Today UMI can help get you one step closer to effortless parking…by knowing where an off street lot is located. Sounds simple, and it actually is, but many times the small things get overlooked. Our new URBANWARE Parking database includes lots for close to 5,000+ facilities in the US and Canada. If there’s a lot, we know about it. Nothing but honest to goodness field research and a lot of data validation here.

Park it!

The reason this product is exciting is that it ties directly to what drivers want–find the entrance, hours of operation, handicap-accessible facilities, indoor, above ground lots, and much more…We’re particularly excited about our fare calculator– somewhere in between early bird, oversize, hourly, special event, monthly and many other flavors of rates, determining the rate becomes a challenge of monumental proportion. That is, of course, assuming you want to have a rate calculator for the 5,000-odd lots located in the US. Our hard work equals your benefit!

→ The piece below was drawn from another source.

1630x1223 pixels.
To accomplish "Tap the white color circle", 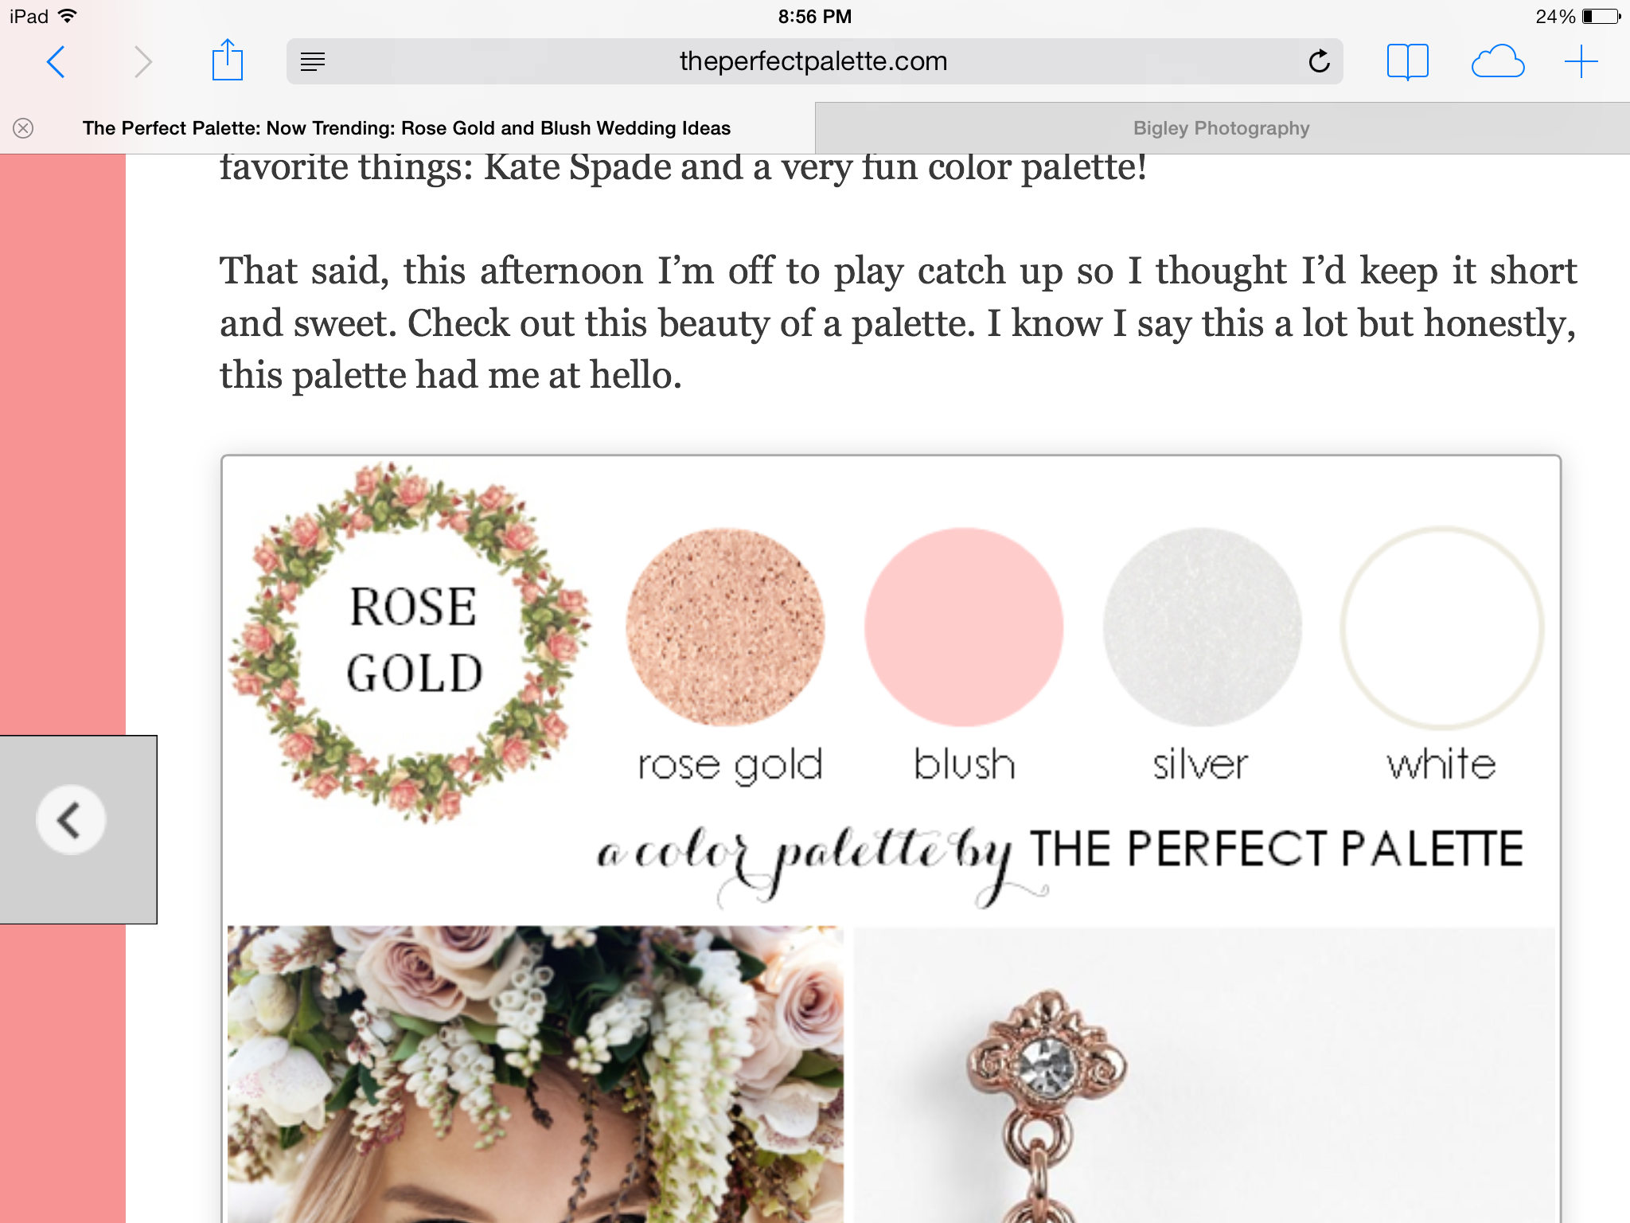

As with our neighborhood and mass transit proximity APIs, we offer a technical demo for parking. Updates happen on a very regular basis, and data can be shipped via periodic update or transactions can be made from the API. For personal navigation, in car-nav devices, mobile phones with turn by turn, and web, this product offers a real common-sense solution. We hope you agree.

Geolocation Gets (Somewhat) Sexy

Friday, October 31st, 2008

The Wall Street Journal writes last month about geotargeting. While not new news, percolating into the business press no doubt took a fair mount of work from the Quova PR team. The article highlights the strengths: regional content targeting (to watch or not to watch the Red Sox depending on where you are), anti fraud and other measures. The money sentence:

Still, geolocation technology won’t pinpoint Web visitors’ locations beyond the city level, which won’t satisfy advertisers seeking to target potential customers by neighborhood or street.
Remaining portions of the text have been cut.